## AIM 1:
In the post about the Magdalen Laundries, condense the paragraph beginning "Another post I did a while back" into a shorter version that keeps its main facts.
## AIM 2:
Quote the post about the Magdalen Laundries from "Scandals regarding the" to "from ancient history.".

## SELECTED TEXT:
A few weeks ago, I wrote about my first unwanted pregnancy and the subsequent abortion. My original intent was to put it in its proper place as I was recounting my memories, but that project has been moving so much more slowly than I originally planned and a post on Robert Nielsen’s blog made me decide it was time to write about it. Robert’s post was about Ann Lovett, a fifteen year old who died from hemorrhage and exposure while giving birth in a grotto dedicated to the Virgin Mary, the human woman who, according to Christian legend, gave birth to a god. The child died from exposure as well. The realization that I had had a safe, legal abortion within a month of her death affected me strangely. For ages, I have said that women who have had abortions should come out of the closet about it and lately, as the right to choose to terminate a pregnancy is being whittled away, that sense has only grown stronger. Therefore, I decided to write about my own.
Another post I did a while back was inspired by the movie Philomena. Based on a true story, the main character of the movie had been sent to a Magdalen Laundry after she became pregnant out-of-wedlock. The laundries were run by the Catholic Church and the women were forced to engage in unpaid labor, usually against their will, with the complicity of the Irish government who would return any runaways. Any children born were put up for adoption, and the women often felt that they were forced into it.
Scandals regarding the Magdalen Laundries have been rocking Ireland for a few years now as survivors have sought redress and the Catholic Church has guarded its money. (The Magdalene Laundry – CBS News ; Magdalene survivors ‘being punished twice’ ; Excessive burden of proof on Magdalene survivors, Dáil told ; The slaves of Magdalene ; there are a great many other articles on the subject online ) The last of the laundries closed as recently as 1996. Sinead O’Connor, a singer who had a couple of hits back in the early nineties had been in one. This is far from ancient history.
So, it is not surprising to hear the latest news coming from Ireland. Some time ago, I went to hear a Celtic rock band, a young woman in the audience turned to me and said, “Don’t you wish you were Irish.” I just smiled and shrugged because, “What are you fucking crazy?” struck me as containing a sour note. In any case, it’s not likely. I was born out-of-wedlock and, in Ireland, twenty-five percent of children born out-of-wedlock never reached their first birthday. In the home portrayed in Philomena, the death rate was an astounding fifty percent. I was small, delicate, underweight, colicky and prone to skin rashes. I feel fairly certain I would have been one of the children tortured and killed. So, in all likelihood, would have my sister who was also born out-of-wedlock and who suffered very badly from asthma. The word torture seems inflammatory even as I type it, but what else are we to call it when one of the causes of death is malnutrition and some of the others are illnesses associated with malnutrition. With women imprisoned and forced to work for virtually no pay and children who are starved to death, it’s hard to see these places as being anything other than concentration camps.

## DATASET RECORDS:

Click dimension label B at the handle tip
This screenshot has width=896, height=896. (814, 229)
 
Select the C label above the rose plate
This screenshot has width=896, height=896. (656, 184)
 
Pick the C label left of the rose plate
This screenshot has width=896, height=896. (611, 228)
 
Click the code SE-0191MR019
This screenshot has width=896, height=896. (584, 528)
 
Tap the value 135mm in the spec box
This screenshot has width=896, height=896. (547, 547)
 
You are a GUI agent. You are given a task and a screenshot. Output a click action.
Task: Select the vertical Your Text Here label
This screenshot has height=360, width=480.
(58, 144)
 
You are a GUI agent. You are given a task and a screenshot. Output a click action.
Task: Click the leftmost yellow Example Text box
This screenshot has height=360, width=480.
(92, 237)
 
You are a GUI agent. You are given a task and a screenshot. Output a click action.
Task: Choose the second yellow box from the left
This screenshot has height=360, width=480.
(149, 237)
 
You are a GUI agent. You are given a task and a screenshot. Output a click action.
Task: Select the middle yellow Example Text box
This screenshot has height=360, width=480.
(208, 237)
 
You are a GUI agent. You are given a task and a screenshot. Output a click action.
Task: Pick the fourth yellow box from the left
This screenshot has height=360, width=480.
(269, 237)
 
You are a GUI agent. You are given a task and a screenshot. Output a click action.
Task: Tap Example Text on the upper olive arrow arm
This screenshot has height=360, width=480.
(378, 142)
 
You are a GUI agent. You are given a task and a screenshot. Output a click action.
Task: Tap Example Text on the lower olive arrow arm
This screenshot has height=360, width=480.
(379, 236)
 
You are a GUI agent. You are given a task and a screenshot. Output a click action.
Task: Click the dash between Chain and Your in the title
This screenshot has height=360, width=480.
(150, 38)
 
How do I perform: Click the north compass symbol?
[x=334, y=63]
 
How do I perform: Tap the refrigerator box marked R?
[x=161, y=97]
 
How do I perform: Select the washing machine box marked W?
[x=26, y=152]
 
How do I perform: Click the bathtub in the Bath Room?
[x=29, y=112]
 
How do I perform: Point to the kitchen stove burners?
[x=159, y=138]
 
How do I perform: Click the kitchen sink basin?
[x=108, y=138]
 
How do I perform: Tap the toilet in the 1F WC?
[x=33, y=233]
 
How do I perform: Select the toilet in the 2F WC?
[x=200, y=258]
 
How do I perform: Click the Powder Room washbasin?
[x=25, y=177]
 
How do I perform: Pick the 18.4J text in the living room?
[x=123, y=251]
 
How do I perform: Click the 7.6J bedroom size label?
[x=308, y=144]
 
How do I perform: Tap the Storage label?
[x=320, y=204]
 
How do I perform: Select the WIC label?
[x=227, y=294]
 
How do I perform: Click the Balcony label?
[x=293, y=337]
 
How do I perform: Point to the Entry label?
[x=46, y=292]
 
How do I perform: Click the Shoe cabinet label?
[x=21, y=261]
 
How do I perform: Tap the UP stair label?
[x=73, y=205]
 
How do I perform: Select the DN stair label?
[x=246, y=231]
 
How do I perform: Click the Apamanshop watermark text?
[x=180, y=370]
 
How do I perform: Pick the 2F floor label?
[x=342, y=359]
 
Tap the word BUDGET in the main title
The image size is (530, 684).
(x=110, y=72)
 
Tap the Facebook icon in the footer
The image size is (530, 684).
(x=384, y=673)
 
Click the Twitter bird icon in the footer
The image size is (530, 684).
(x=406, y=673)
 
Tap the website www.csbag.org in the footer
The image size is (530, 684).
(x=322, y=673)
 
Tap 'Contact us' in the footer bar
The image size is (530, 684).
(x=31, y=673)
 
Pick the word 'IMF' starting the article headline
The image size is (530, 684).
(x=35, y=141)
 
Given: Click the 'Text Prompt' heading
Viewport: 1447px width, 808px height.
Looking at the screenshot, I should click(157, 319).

## TASK OUTPUT 1:
An earlier post was inspired by the film Philomena, which is based on a true story. Its main character was sent to a Magdalen Laundry after becoming pregnant out of wedlock. The Catholic Church ran these laundries, where women were forced, usually against their will, to do unpaid labor. The Irish government returned any runaways. Children born there were put up for adoption, often in ways the women felt they were forced into.

## TASK OUTPUT 2:
Scandals regarding the Magdalen Laundries have been rocking Ireland for a few years now as survivors have sought redress and the Catholic Church has guarded its money. (The Magdalene Laundry – CBS News ; Magdalene survivors ‘being punished twice’ ; Excessive burden of proof on Magdalene survivors, Dáil told ; The slaves of Magdalene ; there are a great many other articles on the subject online ) The last of the laundries closed as recently as 1996. Sinead O’Connor, a singer who had a couple of hits back in the early nineties had been in one. This is far from ancient history.